The first time a reporter asked Hillary Clinton whether she would release the transcripts to her speeches to Goldman Sachs, for which she recieved a total of $675,000 she just laughed. The idea was silly, absurd, a joke — and not even worth considering. 

At Thursday night's Democratic debate in New Hampshire, Clinton was asked again whether she would release the speeches, with moderator Chuck Todd relaying a question that had been sent in, and then expanding the question, asking Clinton whether she would release the transcripts to every one of her paid speeches.

Clinton didn't laugh this time. Instead, she said she didn't know the status of the transcripts, but would "look into it." And then she took off on a response arguing, essentially, were beside the point, transitioning by saying, "My view on this is look at my record."

Perhaps I'm missing something, but aren't Clinton's many paid speeches part of, well, her record? After all, Clinton has said that they came to her for her wisdom as a former principal in the Obama administration, that they valued her insight and her experience as major player in world affairs, meaning that they were clearly linked to her public service. 

"I did go on the speaking circuit," she said at the debate. "I spoke to heart doctors, I spoke to the American Camping Association, I spoke to auto dealers, and yes, I spoke to firms on Wall Street. They wanted me to talk about the world, what my experience had been as secretary of state." One attendee at a Goldman session confirmed to The New York Times that Clinton's speech was basically a "tour of the world" in which she discussed trouble-spot countries like China, Russia, and Iran, as well as political dysfunction in Washington, D.C. 

My guess is that Clinton's speeches were probably pretty anodyne, filled with versions of the same sorts of insights she's shared in interviews with journalists and at public events many times. While I have never attended a Goldman Sachs event or a paid Hillary Clinton speech, I've occasionally gone to dinners and gatherings in Washington, D.C. featuring remarks by some powerful person or another, and almost invariably their remarks are not particularly newsworthy.

The speaker flatters the room, talks about whatever it is they're working on or concerned about at the moment, and, usually, relates it to something in the news. These events tend not to contain startling revelations, and generally speaking they're not particularly newsworthy, at least in terms of new or surprising announcements or details. The opposite, in fact, is true: Paid speeches to big groups often seem designed not to make news. (There are better forums for that.) So I doubt that Clinton's Goldman remarks started with a tribute to big banks and an invocation to salute the Wall Street-Washington conspiracy.

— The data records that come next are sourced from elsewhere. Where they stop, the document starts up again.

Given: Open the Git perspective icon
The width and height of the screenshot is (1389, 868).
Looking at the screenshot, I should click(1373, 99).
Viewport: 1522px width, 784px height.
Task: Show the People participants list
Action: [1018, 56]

The all-but-required flattery portion might be a little trouble for Clinton, I suppose, since she's now trying to pose as tough on Wall Street. ("No one will regulate Wall Street more strictly than her," is a typical spokesman statement on the matter.) But the actual political content of her words is, if anything, likely to be pretty bland.

And that's why Clinton's unwillingness to release the transcripts is so strange, and so revealing. As with Clinton's emails, the issue is not the content in question so much as the way she has handled it, and her knee-jerk resistance to transparency.

Indeed, Clinton seems to have built that resistance into her speech contracts, several of which, as Buzzfeed reports, give Clinton sole rights to all reprints, reuse, and transcripts, making the speeches hers and hers alone to release, or hide. It's as if an effort was made to make sure that no one else could ever reproduce the transcripts without her permission. Again, there's a similarity here to her emails, where she made the decision to host all of her State Department email communications on a private, homebrew server that the Clintons fully controlled, one that she initially said she would not turn over for inspection.

The story here isn't that Clinton went to Wall Street and was paid hundreds of thousands of dollars to go easy on financial regulation. It's that when asked to share almost-certainly-bland remarks already made to dozens of people, she tries to avoid doing so, and turns out to have taken steps long ago to ensure that no one else could so without her permission.

That essential instinct for secrecy and information control appears to have guided her during her time as Secretary of State, and in her lucrative speech-giving as a private citizen. You can see the same instinct at work, as well, in the Clinton Foundation's lack of follow-through on an explicit agreement with the Obama administration to disclose all of its donors, and the Foundation's misleading excuses when asked about its failures to disclose.

This pattern of resistance to transparency has followed Hillary Clinton for years, in her work for the government, in her foundation's philanthropic work, and in her private business. There is every reason that it would follow her into the White House too.